A Systematic Study on Transit Time and Its Impact on Accuracy of Concentration Measured by Microfluidic Devices
Sensors, 20(1), 14.
Zhang, Y., Guo, T., & Xu, C. (2020). A Systematic Study on Transit Time and Its Impact on Accuracy of Concentration Measured by Microfluidic Devices. Sensors, 20(1), 14. https://doi.org/10.3390/s20010014
Gating or threshold selection is very important in analyzing data from a microflow cytometer, which is especially critical in analyzing weak signals from particles/cells with small sizes. It has been reported that using the amplitude gating alone may result in false positive events in analyzing data with a poor signal-to-noise ratio.

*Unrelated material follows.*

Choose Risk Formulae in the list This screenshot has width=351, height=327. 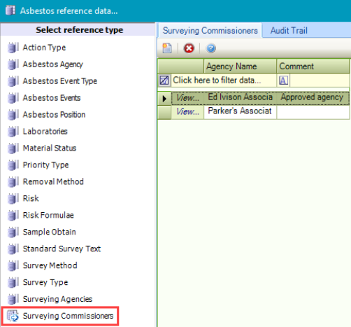tap(48, 215)
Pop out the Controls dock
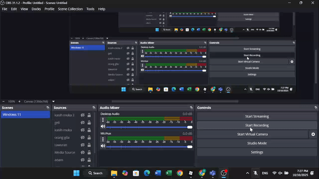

Transit time (τ) can be set as a gating threshold along with side-scattered light or fluorescent light signals in the detection of particles/cells using a microflow cytometer. In this study, transit time of microspheres was studied systematically when the microspheres passed through a laser beam in a microflow cytometer and side-scattered light was detected. A clear linear relationship between the inverse of the average transit time and total flow rate was found. Transit time was used as another gate (other than the amplitude of side-scattering signals) to distinguish real scattering signals from noise. It was shown that the relative difference of the measured microsphere concentration can be reduced significantly from the range of 3.43%–8.77% to the range of 8.42%–111.76% by employing both amplitude and transit time as gates in analysis of collected scattering data. By using optimized transit time and amplitude gate thresholds, a good correlation with the traditional hemocytometer-based particle counting was achieved (R2 > 0.94). The obtained results suggest that the transit time could be used as another gate together with the amplitude gate to improve measurement accuracy of particle/cell concentration for microfluidic devices.